Joseph D. Ketner II (1955-2018) was a curator, art historian, and museum director specializing in modern and contemporary art, as well as nineteenth-century American and African American art. He earned his Bachelors and Master's degrees in Art History from Indiana University at Bloomington, and completed the J. Paul Getty Leadership Institute for Museum Management. As a graduate student at Indiana University, he focused his thesis on the African-American artist, Robert S. Duncanson, and has became the pre-eminent scholar on his work and career.
Following his Master's Degree, Ketner started a position as curator at the Fort Wayne Museum of Art in Indiana, followed by a stint as curator (1982-1989) and then director (1989-1998) of the Washington Gallery Museum of Art in St. Louis. In 1998 he was appointed the Henry and Lois Foster Director of the Rose Art Museum at Brandeis University where he managed both the collections and the exhibition program.
From 2005-2008 Ketner served as the chief curator of the Milwaukee Art Museum, where he was responsible for a collection of more than 25,000 works, where he acquired works by artists such as Sol LeWitt, Nam June Paik, and Amy Sillman, among many others, and coordinated exhibitions by such artists as Francis Bacon, Bruce Nauman, and Andy Warhol.
In 2008 Ketner was appointed Henry and Lois Foster Chair in Contemporary Art Theory and Practice at Emerson College, Boston, where he also held the position of distinguished curator-in-residence and served as Director of the Emerson Urban Arts, Media Arts Gallery from its founding in 2016 at, Emerson College, Boston.

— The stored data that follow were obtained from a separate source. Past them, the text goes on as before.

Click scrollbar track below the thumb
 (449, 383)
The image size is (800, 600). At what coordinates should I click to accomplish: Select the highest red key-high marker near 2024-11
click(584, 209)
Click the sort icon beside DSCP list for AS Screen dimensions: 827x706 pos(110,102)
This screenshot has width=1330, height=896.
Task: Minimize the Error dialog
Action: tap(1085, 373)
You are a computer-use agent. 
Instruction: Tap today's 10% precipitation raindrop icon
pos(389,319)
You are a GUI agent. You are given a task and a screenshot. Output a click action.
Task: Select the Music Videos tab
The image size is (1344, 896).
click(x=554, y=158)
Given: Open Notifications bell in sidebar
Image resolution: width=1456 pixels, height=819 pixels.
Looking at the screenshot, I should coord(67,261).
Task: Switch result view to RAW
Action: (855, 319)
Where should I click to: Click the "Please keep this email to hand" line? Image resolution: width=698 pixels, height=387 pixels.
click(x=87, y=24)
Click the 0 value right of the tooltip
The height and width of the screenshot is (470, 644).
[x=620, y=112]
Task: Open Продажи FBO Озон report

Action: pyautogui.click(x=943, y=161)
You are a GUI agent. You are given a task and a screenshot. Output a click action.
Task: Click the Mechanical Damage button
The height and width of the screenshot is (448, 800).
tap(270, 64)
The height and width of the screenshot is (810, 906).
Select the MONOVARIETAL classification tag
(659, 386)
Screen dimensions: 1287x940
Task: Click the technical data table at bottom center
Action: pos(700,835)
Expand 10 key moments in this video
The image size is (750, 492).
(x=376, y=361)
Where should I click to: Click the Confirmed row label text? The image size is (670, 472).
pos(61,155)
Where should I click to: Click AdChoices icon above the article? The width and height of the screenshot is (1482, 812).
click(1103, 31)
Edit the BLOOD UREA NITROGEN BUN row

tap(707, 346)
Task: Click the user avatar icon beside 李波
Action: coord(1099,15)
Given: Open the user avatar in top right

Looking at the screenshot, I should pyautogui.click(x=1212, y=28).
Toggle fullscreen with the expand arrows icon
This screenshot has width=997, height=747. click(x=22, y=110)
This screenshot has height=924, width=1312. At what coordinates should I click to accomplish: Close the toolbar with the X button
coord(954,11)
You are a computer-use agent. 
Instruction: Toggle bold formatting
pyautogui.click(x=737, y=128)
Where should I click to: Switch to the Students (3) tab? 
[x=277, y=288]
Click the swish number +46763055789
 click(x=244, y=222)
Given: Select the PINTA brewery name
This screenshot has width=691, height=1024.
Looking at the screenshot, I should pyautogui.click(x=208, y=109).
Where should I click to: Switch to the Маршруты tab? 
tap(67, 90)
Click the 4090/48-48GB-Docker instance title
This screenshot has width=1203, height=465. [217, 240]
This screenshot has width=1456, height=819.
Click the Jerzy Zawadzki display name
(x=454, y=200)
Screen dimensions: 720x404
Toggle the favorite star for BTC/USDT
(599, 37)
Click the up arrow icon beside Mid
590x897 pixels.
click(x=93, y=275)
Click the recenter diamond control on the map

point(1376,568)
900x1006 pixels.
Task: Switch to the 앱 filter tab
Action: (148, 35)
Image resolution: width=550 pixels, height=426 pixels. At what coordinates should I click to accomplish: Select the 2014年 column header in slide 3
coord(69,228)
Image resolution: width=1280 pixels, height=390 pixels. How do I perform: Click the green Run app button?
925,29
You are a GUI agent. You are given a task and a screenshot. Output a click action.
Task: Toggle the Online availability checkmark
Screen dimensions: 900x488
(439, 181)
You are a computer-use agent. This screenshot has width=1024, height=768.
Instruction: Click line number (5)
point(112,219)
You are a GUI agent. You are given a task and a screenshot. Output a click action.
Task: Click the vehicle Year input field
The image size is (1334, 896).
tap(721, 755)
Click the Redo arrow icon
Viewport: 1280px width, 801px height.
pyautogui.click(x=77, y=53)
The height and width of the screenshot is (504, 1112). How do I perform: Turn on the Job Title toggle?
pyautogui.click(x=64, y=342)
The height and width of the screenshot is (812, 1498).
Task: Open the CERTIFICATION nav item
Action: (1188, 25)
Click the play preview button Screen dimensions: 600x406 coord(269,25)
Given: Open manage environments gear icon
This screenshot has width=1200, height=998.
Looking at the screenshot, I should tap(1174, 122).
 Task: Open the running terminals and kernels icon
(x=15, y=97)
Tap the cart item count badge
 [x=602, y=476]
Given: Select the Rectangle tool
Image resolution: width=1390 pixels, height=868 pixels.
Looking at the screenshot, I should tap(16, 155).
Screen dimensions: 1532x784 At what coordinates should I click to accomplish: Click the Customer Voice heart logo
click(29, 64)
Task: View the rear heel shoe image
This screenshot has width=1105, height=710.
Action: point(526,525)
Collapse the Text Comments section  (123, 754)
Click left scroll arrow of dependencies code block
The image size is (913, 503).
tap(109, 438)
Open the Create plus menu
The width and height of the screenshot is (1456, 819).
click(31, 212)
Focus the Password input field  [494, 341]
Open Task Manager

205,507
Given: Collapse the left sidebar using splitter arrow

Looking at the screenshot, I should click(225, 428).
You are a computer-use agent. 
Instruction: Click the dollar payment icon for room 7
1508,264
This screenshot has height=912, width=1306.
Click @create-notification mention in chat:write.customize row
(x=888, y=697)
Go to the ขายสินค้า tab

Throughout most of his curatorial and academic career Ketner kept busy with additional roles as an independent art historian and curating and publishing exhibitions internationally, drawing from lifelong research projects reflected in his papers. His exhibitions, publications, and projects earned grants and awards from the American Association of Museums, Deutscher Akademischer Austausch Dienst (DAAD), the Gerda Henkel Stiftung, the Henry Luce Foundation, and etant donnes. He and his exhibitions received press coverage from such periodicals as The New York Times, The Wall Street Journal, The Chronicle of Higher Education, Artforum, and Flash Art.